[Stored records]

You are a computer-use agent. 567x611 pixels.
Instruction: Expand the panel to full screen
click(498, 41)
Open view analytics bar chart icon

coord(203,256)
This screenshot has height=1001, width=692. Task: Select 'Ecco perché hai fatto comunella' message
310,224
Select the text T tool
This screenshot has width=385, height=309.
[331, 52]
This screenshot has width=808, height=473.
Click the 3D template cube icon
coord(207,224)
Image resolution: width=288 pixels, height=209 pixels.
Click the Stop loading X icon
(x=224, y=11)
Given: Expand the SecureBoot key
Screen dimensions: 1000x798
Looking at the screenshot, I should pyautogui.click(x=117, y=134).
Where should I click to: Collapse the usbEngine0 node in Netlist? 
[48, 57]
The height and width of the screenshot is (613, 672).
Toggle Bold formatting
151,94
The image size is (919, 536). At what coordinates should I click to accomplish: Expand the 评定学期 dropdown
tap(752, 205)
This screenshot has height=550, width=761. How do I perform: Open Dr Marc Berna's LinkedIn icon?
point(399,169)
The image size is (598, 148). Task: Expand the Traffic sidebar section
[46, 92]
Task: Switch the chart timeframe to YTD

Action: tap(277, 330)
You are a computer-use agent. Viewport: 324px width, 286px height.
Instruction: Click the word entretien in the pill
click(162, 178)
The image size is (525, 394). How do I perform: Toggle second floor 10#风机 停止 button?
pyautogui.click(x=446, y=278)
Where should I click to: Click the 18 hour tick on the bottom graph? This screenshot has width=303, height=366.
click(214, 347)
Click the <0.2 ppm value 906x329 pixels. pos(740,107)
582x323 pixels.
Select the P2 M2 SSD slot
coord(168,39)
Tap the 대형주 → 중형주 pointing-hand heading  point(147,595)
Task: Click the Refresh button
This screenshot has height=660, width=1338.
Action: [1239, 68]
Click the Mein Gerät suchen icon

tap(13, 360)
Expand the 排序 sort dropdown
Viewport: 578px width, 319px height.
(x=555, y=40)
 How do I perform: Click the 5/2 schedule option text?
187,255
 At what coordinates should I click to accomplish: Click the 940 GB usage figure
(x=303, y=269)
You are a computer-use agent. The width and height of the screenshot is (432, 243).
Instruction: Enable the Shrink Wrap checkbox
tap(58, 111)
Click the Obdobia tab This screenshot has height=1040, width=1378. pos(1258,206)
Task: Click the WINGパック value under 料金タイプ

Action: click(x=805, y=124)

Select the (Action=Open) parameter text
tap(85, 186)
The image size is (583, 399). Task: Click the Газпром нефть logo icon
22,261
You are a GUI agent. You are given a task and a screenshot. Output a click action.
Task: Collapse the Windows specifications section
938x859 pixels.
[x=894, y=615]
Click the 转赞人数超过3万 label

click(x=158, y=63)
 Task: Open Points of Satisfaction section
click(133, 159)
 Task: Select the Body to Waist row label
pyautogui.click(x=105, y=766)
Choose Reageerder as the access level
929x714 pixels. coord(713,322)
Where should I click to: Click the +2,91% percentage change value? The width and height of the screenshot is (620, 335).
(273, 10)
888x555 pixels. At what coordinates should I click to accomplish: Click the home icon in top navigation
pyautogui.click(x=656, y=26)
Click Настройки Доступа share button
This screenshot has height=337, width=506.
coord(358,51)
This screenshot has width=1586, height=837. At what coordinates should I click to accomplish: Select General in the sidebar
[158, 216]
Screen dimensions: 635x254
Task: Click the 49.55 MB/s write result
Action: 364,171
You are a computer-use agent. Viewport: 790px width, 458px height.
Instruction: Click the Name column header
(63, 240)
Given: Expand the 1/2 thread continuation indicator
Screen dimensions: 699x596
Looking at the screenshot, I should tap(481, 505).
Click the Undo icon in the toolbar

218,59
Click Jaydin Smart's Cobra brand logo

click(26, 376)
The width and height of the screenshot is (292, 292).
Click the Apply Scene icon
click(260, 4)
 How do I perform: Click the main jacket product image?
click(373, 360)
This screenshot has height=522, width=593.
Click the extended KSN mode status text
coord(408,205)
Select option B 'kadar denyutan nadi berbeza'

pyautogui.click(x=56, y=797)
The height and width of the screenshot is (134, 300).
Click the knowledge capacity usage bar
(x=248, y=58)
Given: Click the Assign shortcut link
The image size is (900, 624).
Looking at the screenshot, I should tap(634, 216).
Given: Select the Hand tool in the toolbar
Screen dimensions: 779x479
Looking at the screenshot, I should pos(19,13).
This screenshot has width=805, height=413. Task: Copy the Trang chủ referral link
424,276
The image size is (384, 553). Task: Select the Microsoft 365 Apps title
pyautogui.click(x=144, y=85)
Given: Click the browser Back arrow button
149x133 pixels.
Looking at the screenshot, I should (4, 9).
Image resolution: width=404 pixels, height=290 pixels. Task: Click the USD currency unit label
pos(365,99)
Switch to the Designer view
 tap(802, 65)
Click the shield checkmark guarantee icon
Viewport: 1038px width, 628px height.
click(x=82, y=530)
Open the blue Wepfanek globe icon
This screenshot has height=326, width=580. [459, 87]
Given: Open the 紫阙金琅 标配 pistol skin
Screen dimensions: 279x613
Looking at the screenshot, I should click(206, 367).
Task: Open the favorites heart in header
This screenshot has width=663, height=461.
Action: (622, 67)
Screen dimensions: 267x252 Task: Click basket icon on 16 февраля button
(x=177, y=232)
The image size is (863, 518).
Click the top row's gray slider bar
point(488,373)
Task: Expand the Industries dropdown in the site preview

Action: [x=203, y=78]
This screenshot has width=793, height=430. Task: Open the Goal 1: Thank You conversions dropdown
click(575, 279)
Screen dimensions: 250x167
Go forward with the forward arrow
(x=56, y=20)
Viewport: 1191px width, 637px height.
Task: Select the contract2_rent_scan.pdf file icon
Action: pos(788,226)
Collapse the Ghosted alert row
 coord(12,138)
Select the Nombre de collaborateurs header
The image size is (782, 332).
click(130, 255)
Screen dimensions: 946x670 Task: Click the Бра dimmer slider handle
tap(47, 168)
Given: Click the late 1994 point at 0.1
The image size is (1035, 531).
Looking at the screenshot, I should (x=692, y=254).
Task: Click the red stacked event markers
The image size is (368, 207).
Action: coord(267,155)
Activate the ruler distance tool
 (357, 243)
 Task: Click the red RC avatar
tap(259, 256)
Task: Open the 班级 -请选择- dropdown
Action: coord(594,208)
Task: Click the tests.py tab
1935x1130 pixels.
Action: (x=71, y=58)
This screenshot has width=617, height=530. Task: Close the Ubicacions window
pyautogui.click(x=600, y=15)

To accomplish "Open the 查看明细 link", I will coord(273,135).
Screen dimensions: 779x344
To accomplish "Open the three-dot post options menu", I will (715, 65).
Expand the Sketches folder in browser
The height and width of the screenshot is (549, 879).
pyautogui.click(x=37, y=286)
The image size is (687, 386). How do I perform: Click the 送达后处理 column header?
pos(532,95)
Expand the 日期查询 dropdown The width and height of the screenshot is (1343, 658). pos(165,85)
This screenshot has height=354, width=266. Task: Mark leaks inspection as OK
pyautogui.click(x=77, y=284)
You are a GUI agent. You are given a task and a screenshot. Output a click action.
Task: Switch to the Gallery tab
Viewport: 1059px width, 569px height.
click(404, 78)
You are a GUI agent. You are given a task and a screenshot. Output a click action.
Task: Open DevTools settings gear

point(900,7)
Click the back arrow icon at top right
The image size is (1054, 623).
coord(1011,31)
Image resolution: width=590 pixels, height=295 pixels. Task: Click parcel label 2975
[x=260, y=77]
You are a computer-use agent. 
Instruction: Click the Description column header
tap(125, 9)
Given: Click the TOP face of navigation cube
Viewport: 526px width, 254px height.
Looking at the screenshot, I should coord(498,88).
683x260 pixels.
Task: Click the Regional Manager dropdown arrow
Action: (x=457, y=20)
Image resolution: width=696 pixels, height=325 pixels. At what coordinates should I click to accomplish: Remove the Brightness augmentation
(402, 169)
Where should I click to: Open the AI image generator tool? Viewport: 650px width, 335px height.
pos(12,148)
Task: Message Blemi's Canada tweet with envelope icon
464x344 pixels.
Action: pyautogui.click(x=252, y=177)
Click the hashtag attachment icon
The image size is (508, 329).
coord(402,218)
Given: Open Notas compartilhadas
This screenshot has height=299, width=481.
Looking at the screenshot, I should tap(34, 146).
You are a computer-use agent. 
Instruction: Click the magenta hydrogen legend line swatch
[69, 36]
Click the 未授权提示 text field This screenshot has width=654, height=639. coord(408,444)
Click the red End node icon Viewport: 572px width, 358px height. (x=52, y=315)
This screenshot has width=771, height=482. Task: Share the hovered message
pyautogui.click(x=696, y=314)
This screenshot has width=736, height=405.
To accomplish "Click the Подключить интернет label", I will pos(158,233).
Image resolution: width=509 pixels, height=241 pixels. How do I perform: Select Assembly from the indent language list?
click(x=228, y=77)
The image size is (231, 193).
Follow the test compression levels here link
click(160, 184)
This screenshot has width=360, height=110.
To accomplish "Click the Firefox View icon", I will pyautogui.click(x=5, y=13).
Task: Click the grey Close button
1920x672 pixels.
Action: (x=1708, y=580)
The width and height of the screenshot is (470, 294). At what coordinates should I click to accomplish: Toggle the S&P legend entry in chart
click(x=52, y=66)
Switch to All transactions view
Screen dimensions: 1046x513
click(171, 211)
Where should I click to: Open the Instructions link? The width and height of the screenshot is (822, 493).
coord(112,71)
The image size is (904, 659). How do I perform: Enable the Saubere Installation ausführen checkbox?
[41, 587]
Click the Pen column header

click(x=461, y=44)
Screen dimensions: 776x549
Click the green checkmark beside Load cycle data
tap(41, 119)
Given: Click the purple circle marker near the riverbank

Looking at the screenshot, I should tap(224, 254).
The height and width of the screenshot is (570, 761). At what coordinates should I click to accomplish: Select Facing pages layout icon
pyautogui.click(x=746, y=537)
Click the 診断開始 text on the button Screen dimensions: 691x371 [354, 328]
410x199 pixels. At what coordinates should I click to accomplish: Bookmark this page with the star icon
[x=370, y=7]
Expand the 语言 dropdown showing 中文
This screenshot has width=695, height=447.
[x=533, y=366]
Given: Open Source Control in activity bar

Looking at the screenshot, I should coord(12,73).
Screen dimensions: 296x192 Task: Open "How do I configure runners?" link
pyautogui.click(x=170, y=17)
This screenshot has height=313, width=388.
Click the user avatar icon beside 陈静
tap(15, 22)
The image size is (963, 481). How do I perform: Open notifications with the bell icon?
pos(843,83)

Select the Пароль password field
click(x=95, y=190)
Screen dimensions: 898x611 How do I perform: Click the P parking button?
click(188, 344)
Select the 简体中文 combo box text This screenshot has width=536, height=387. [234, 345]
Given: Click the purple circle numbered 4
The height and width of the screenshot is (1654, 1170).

• What the task asks
Only one stretch of the data above is needed. Restate it word for word, from the line containing "Where should I click to: Collapse" through the line containing "You are a computer-use agent. Viewport: 324px", both ends included.

• Your solution
Where should I click to: Collapse the usbEngine0 node in Netlist? 
[48, 57]
The height and width of the screenshot is (613, 672).
Toggle Bold formatting
151,94
The image size is (919, 536). At what coordinates should I click to accomplish: Expand the 评定学期 dropdown
tap(752, 205)
This screenshot has height=550, width=761. How do I perform: Open Dr Marc Berna's LinkedIn icon?
point(399,169)
The image size is (598, 148). Task: Expand the Traffic sidebar section
[46, 92]
Task: Switch the chart timeframe to YTD

Action: tap(277, 330)
You are a computer-use agent. Viewport: 324px width, 286px height.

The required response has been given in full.